__EXTRACTED ENTRIES__.
━━━
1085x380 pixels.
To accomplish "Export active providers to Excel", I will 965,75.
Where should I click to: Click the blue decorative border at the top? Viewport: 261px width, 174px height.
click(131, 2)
━━━
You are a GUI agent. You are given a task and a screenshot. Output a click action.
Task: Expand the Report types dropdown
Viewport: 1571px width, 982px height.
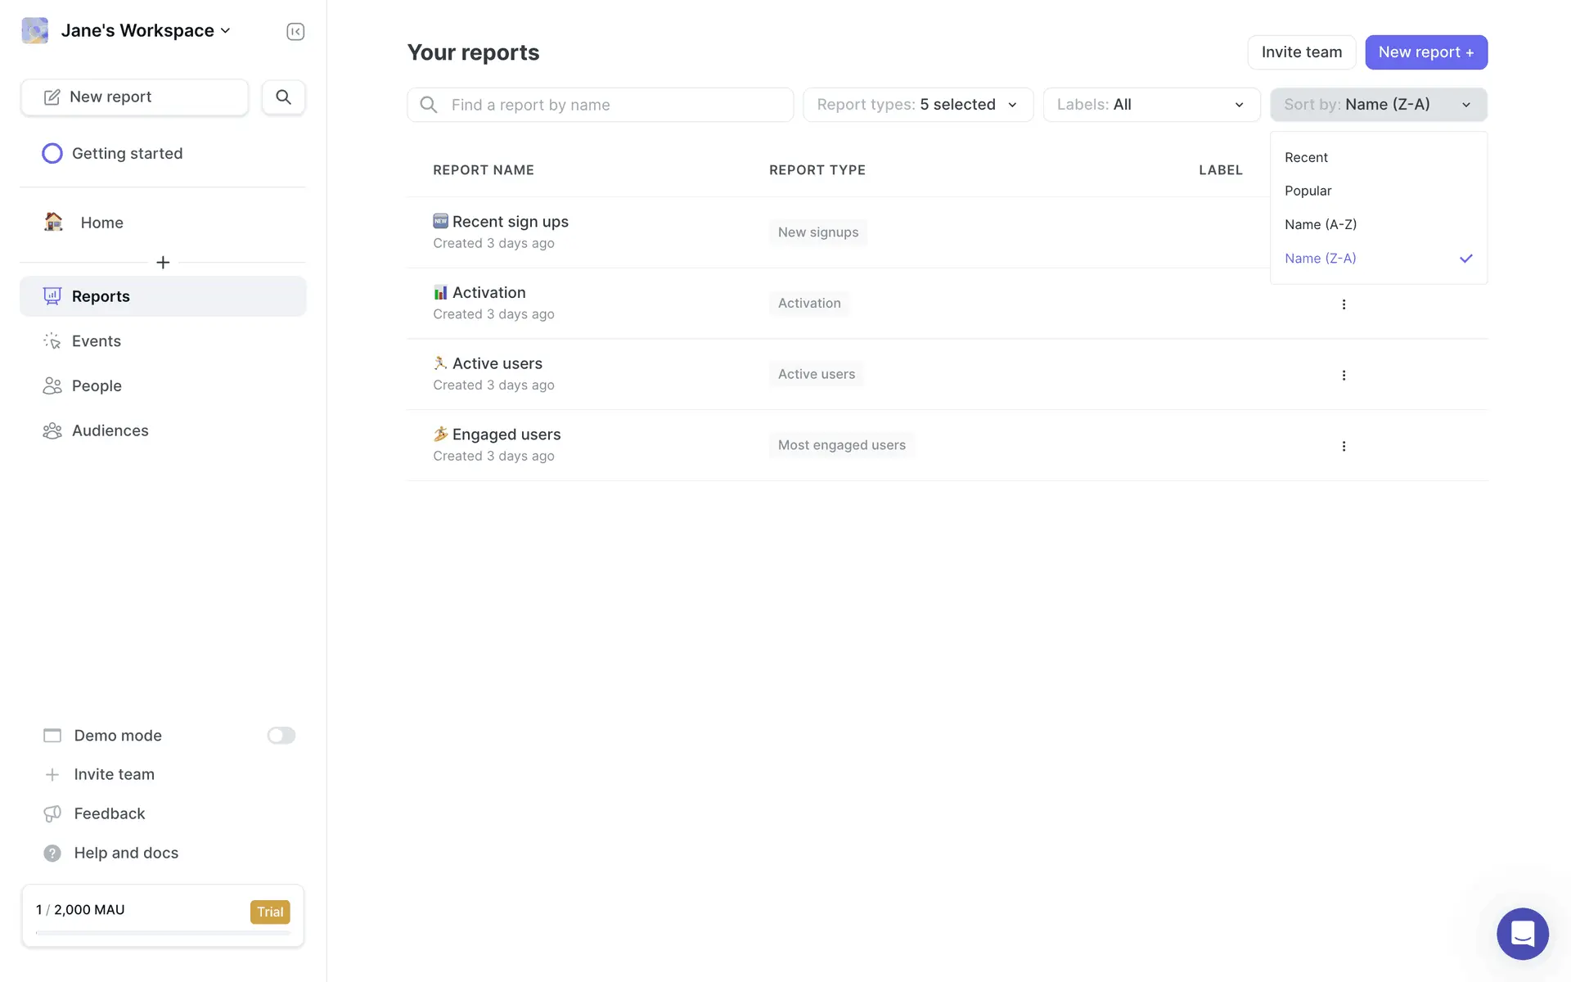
━━━
__GOAL__.
Reproduce the entries verbatim from the line with "1085x380 pixels." to the line with "click(131, 2)", including both of those lines.

__RESULT__.
1085x380 pixels.
To accomplish "Export active providers to Excel", I will 965,75.
Where should I click to: Click the blue decorative border at the top? Viewport: 261px width, 174px height.
click(131, 2)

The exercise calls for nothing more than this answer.